Calculated value of bending stiffness (from [2]):
$$(\mathrm{EI})^\mathrm I\;=\;{\mathrm E}_\mathrm c\mathrm I^\mathrm{Plate}\;=\;{\mathrm E}_\mathrm c\;\cdot\;\frac{\mathrm b\;\cdot\;\mathrm d³}{12\;\cdot\;(1\;-\;\mathrm\mu²)}\;=\;3,300\;\cdot\;\frac{120\;\mathrm{cm}\;\cdot\;(10\;\mathrm{cm})³}{12\;\cdot\;0,8}\;=\;20.6\;\cdot\;\mathrm E^{06}\;\mathrm{kNcm}²$$

Calculated value of torsional stiffness:
$$\begin{array}{l}({\mathrm{GI}}_\mathrm T)^\mathrm I\;=\;\mathrm k\;\cdot\;({\mathrm{GI}}_\mathrm T)\\{\mathrm G}_\mathrm c\;=\;\frac{{\mathrm E}_\mathrm c}{2\;\cdot\;(1\;+\;\mathrm\mu)}\;=\;\frac{3,300}{2\;\cdot\;(1\;+\;0,2)}\;=\;1,375\;\mathrm{kNcm}²\end{array}$$

Cross-Section Properties:

• IT = 0 cm4
• Iy = 6,250 cm4
• A = 1,000 cm²
• Ay = 833 cm²

The entry is made in the program using the effective cross-section properties. The shear stiffness of the members is taken into account.
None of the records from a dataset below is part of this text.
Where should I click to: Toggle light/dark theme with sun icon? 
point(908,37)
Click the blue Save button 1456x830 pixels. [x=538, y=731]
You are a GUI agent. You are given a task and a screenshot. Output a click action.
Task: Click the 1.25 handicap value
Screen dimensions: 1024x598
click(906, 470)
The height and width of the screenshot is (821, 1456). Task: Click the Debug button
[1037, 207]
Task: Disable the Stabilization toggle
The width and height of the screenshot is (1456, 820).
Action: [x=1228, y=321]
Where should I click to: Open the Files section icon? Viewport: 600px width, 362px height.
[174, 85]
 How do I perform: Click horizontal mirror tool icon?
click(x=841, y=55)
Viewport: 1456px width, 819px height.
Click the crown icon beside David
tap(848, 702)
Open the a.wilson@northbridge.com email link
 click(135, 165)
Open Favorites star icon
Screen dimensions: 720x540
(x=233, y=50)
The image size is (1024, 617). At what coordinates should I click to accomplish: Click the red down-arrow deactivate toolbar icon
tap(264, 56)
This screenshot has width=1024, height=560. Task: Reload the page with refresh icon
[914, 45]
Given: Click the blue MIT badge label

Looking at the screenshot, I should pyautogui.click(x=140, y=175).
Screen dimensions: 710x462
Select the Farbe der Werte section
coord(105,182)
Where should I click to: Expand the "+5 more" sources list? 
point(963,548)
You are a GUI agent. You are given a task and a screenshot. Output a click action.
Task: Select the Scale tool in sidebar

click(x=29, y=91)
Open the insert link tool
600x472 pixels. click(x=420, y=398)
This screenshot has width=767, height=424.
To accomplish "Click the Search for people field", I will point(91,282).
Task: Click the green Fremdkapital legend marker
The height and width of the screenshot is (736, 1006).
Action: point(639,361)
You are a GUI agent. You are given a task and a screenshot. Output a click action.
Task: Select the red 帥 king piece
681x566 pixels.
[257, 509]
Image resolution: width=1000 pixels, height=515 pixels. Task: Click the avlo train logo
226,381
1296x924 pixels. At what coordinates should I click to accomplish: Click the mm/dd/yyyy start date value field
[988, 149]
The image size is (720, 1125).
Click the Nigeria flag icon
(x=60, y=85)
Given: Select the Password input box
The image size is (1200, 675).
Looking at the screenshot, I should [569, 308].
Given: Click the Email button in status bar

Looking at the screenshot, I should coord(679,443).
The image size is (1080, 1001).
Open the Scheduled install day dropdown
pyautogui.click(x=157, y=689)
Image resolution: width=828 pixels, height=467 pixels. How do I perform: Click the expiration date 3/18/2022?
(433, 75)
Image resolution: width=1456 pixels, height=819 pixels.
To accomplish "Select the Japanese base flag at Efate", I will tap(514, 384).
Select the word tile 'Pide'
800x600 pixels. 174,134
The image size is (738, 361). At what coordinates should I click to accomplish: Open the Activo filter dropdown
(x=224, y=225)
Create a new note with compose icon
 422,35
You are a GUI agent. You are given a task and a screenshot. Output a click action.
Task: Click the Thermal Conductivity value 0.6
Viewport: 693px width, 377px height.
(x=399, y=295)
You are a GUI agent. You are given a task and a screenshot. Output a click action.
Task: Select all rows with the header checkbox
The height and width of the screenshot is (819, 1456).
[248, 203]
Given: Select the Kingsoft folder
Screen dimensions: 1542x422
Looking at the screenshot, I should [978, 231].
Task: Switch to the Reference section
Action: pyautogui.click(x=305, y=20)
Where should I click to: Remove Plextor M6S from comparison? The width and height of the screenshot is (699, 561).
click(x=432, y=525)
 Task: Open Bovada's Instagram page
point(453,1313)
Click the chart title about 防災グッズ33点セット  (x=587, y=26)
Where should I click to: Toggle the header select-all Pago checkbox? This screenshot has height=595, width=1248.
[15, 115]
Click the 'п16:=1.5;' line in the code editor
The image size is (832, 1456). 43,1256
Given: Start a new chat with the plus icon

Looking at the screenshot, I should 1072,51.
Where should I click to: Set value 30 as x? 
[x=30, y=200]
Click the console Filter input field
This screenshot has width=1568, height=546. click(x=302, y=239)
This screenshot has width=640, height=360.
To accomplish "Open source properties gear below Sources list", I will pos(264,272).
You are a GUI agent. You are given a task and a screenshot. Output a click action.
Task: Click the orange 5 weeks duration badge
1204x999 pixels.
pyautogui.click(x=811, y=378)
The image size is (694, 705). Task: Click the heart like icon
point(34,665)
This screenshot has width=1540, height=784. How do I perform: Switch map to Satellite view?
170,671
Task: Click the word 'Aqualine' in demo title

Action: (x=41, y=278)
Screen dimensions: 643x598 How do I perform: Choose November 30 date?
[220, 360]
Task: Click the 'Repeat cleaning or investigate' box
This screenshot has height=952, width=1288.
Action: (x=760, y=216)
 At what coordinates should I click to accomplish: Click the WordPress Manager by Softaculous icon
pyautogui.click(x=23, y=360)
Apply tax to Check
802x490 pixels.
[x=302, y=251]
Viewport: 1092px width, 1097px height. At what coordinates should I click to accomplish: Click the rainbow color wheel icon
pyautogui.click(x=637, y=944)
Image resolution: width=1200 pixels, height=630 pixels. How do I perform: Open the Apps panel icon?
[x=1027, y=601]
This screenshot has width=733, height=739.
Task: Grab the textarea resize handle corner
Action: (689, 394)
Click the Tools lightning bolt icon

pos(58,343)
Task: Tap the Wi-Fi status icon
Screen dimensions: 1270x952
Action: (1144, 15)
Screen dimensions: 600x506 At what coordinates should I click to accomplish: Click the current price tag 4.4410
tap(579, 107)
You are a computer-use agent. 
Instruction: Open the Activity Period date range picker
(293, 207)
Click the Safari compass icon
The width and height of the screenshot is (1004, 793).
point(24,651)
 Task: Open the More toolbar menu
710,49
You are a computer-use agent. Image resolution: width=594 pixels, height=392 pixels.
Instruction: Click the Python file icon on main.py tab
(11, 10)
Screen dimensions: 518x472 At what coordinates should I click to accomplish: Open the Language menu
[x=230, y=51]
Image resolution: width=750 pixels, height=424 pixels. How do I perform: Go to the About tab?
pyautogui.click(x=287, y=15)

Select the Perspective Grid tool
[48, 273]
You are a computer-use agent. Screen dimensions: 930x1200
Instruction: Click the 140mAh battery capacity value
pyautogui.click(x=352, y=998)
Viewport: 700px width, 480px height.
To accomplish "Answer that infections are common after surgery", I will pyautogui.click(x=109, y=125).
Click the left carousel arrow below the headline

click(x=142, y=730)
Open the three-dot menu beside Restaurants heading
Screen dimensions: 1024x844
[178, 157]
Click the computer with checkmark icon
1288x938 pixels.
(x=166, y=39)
#### Orthotropic Plate Structure

In the orthotropic plate structure, the main beams are modeled in the same way as in the girder grillage. These girders are then integrated in the concrete flange. The stiffness is transferred completely by the main beams in the longitudinal direction and by the concrete flange in the transverse direction. The FE mesh size is defined identically to the distance of the secondary beam with 50 cm.

The stiffness matrix of the orthotropic plate is symmetrical and only applied to the main diagonals. The stiffnesses for bending in the longitudinal direction of the plate and torsion are defined identically to the transverse bars of the girder grillage with almost zero.

Calculated value of bending stiffness:
$$\mathrm D22\;=\;\frac{{\mathrm E}_\mathrm c\;\cdot\;\mathrm d³}{12\;\cdot\;(1\;-\;\mathrm\mu²)}\;=\;206,000\;\mathrm{kNcm}/\mathrm{cm}$$

Calculated value of torsional stiffness:
$$\mathrm D33\;=\;{\mathrm G}_\mathrm{xy}\;\cdot\;\frac{\sqrt{\mathrm d_\mathrm x^3\;\cdot\;\mathrm d_\mathrm y^3}}{12}\;=\;13.8\;\mathrm{kNcm}/\mathrm{cm}$$

In the program, the user-defined stiffnesses are entered.

#### Reference

 [1] Unterweger, H. (2007). Globale Systemberechnung von Stahl- und Verbundbrücken, Modellbildung und Leistungsfähigkeit verbesserter einfacher Stabmodelle. Graz: IBK an der TU Graz. [2] Bundesminister für Verkehr, Abteilung Straßenbau. (1987). Standsicherheitsnachweise für Kunstbauten: Anforderungen an den Inhalt den Umfang und die Form. Bonn-Bad Godesberg.